El joven asistente kefren de Vorus lloraba de dolor y furia.

—General, mi señor. Tendríamos que irnos. La batalla está perdida.

—¡Cabrones juthos!

Vorus permaneció sobre su caballo, observando a sus compatriotas, a los que había tratado de destruir. En torno a él, los honai estaban inquietos, mirando hacia atrás, en dirección a la pálida línea de la carretera imperial. En la pendiente, las compañías de arqueros ligeros habían echado ya a correr, con los carcajes aún medio vacíos.

«Existe algo llamado tradición de victoria», pensó Vorus. «Tal vez se deba a eso. Proxis, que los dioses me perdonen, te deseo suerte. Conduce a tu gente a la libertad».

En voz alta, dijo:

—Señal de retirada general. Retrocederemos por la carretera imperial. —Agarró el hombro del asistente que sollozaba. No era mucho más que un chiquillo—. Phelos, intenta Llegar hasta Tessarnes. Dile que se retire y saque de aquí a todos los hombres que pueda.

El kefre se limpió la nariz con el dorso dorado de su mano.

—Si, señor. ¿Dónde te encontraré a mi regreso?

—Di a Tessarnes que tome el mando, Phelos.

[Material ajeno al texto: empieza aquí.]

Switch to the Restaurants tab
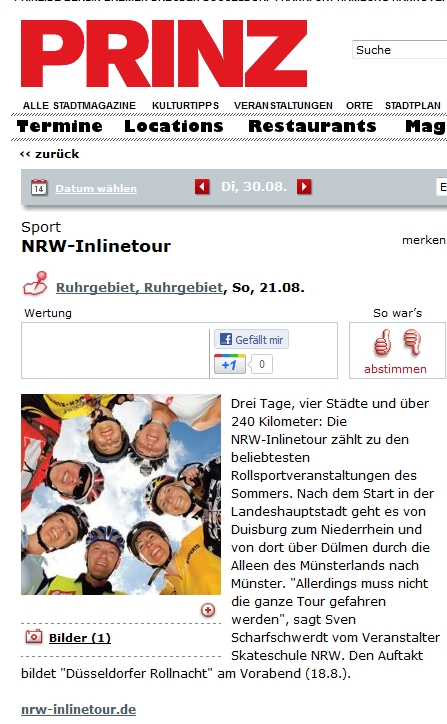The height and width of the screenshot is (724, 447). (312, 126)
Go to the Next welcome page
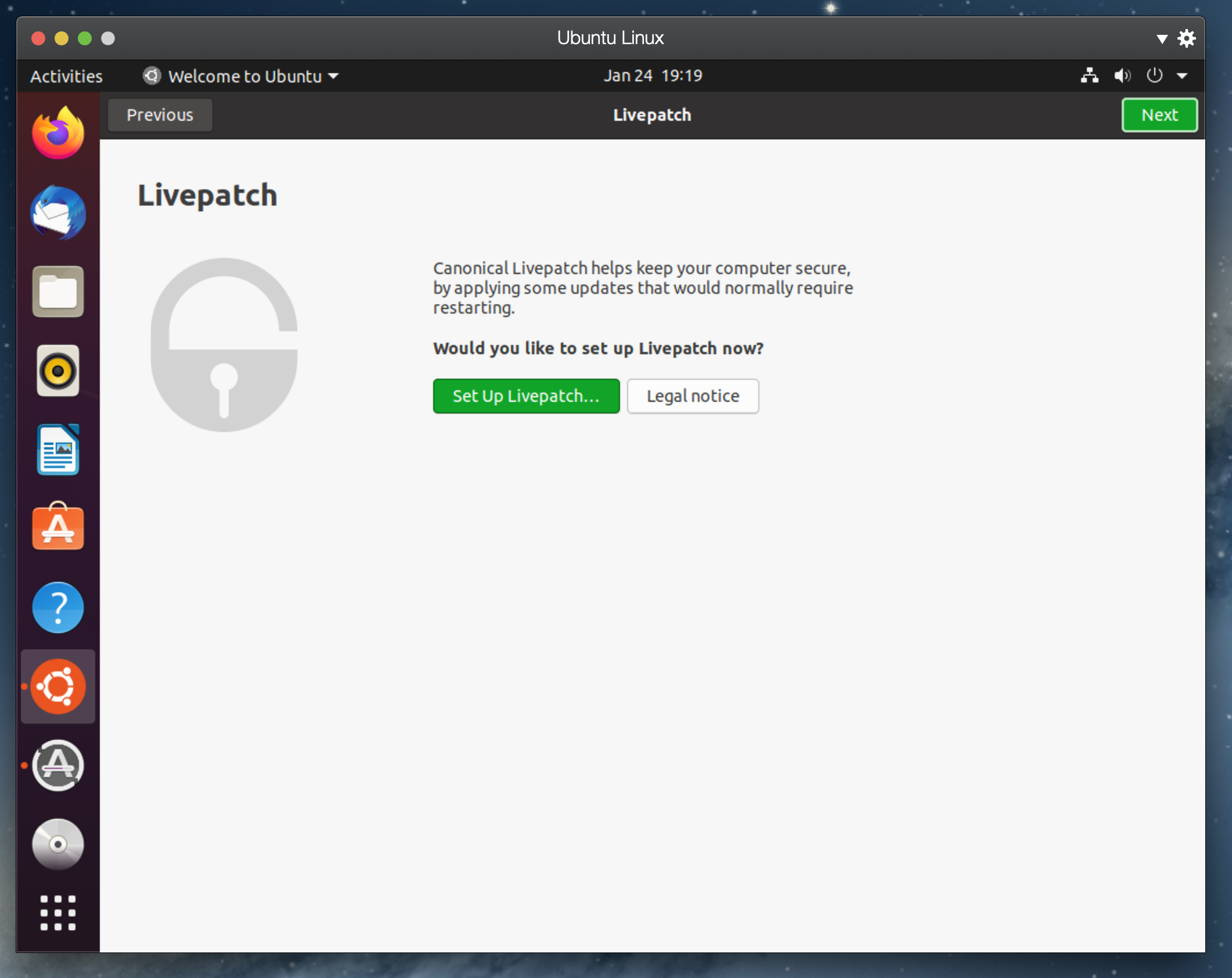1232x978 pixels. [x=1159, y=115]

Voy a renunciar. He fracasado.

—¡Mi señor! ¡General!

—Ve. Y trata de seguir vivo. —Palmeó al muchacho en el hombro.

«¿Es posible que yo haya sido tan joven alguna vez?», se preguntó. Mientras Phelos se alejaba, el portaestandarte junto a Vorus empezó a agitar su bandera hacia atrás. Una formalidad. El ejército ya estaba en plena retirada.

«Es la obstinación», comprendió Vorus. «Eso es lo que nos hace distintos. Los macht seguimos luchando cuando ya no hay esperanza de victoria. Somos cabrones obstinados, peores que mulas. Ni siquiera es un asunto de coraje».

Levantó la vista hacia el caos de la colina. Las morai macht que habían virado al norte eran las únicas tropas intactas del campo. Todo lo demás era una simple masa de hombres, kufr y caballos, todas las líneas rotas, todo el orden destruido. En algunos lugares, los hombres se apelotonaban como una multitud en un teatro; en otros, las masas emprendían la huida y se abrían al colapsarse los lazos que mantenían los ejércitos unidos. Cuando las compañías kufr descendieron la colina, dejaron atrás un montón enmarañado de cadáveres, como algas arrojadas sobre la playa por una marea primaveral. A la izquierda, los macht habían muerto donde estaban, cayendo sin romper la línea.

Obstinación.

Vorus levantó una mano en señal de saludo a sus compatriotas. Luego dio la vuelta a su caballo y emprendió la marcha hacia el este por la carretera imperial, una figura más entre un mar de hombres en retirada.